## Work request
Every line from the one holding "Given: Open the" through the last line of the records must be retyped exactly, and no other line or picture may appear in the copy.

## Data for analysis
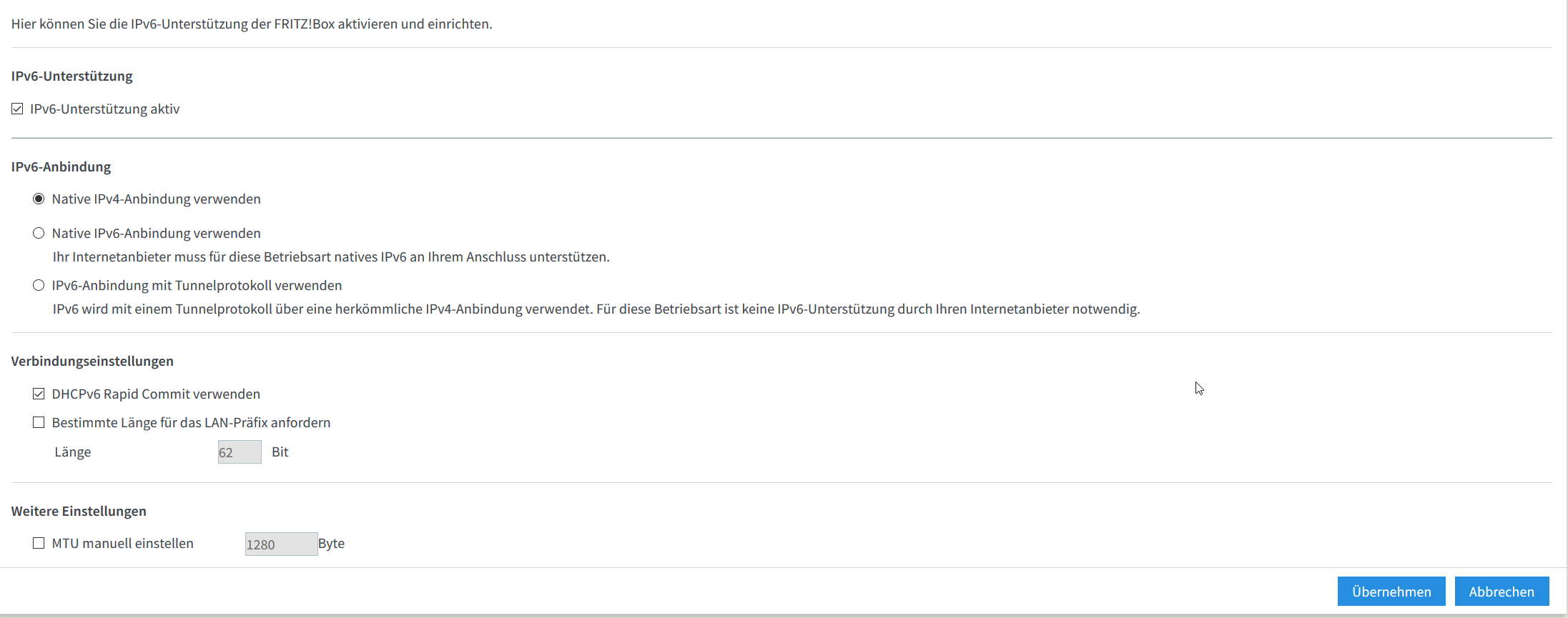Select IPv6-Anbindung mit Tunnelprotokoll radio button
The image size is (1568, 618).
(x=39, y=285)
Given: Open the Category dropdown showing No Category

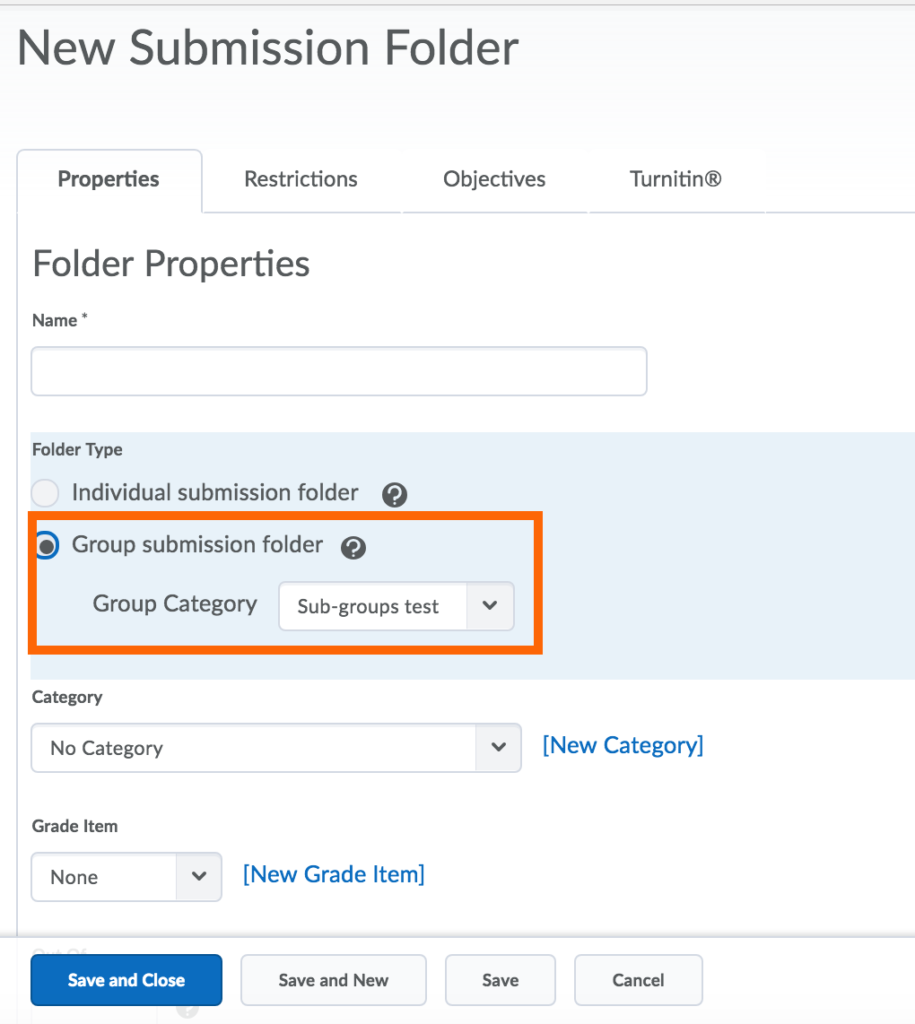Looking at the screenshot, I should [x=498, y=748].
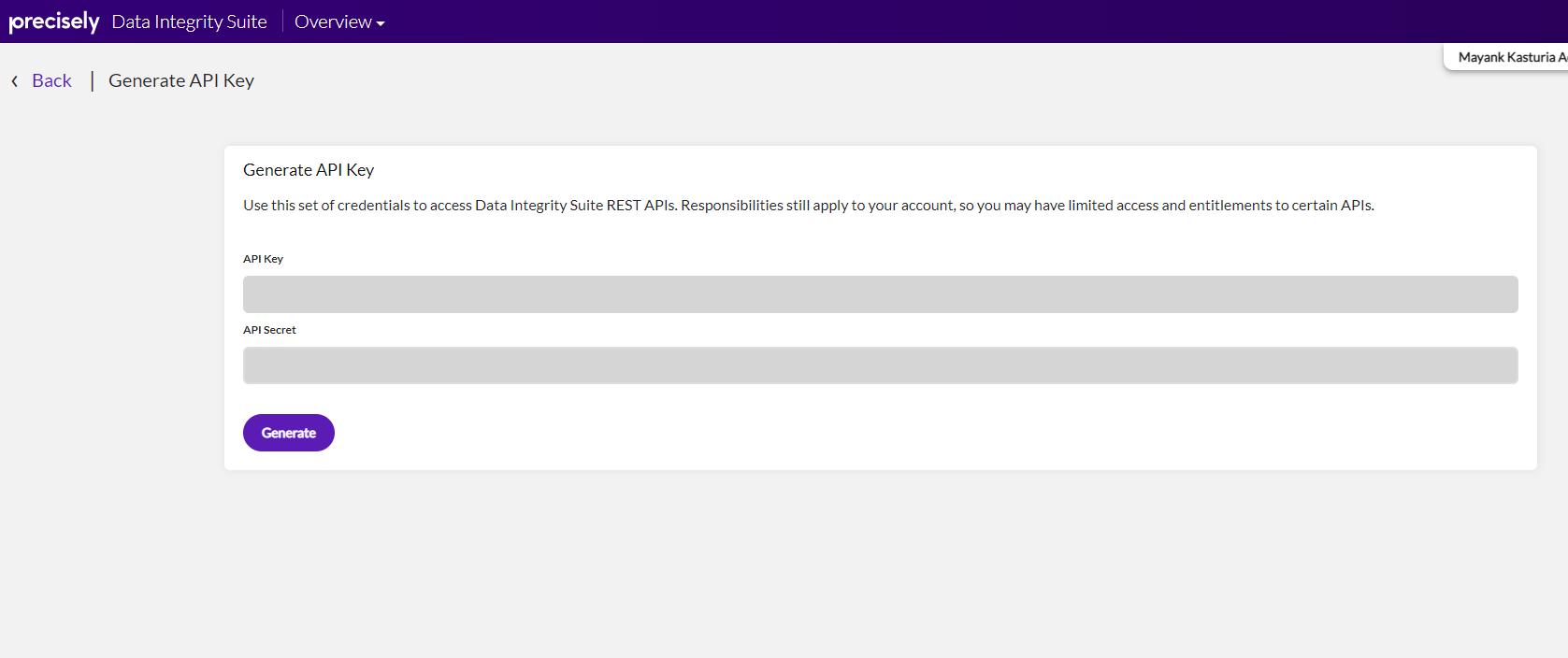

## Output below
Given: Open the Category dropdown showing No Category

Looking at the screenshot, I should [x=498, y=748].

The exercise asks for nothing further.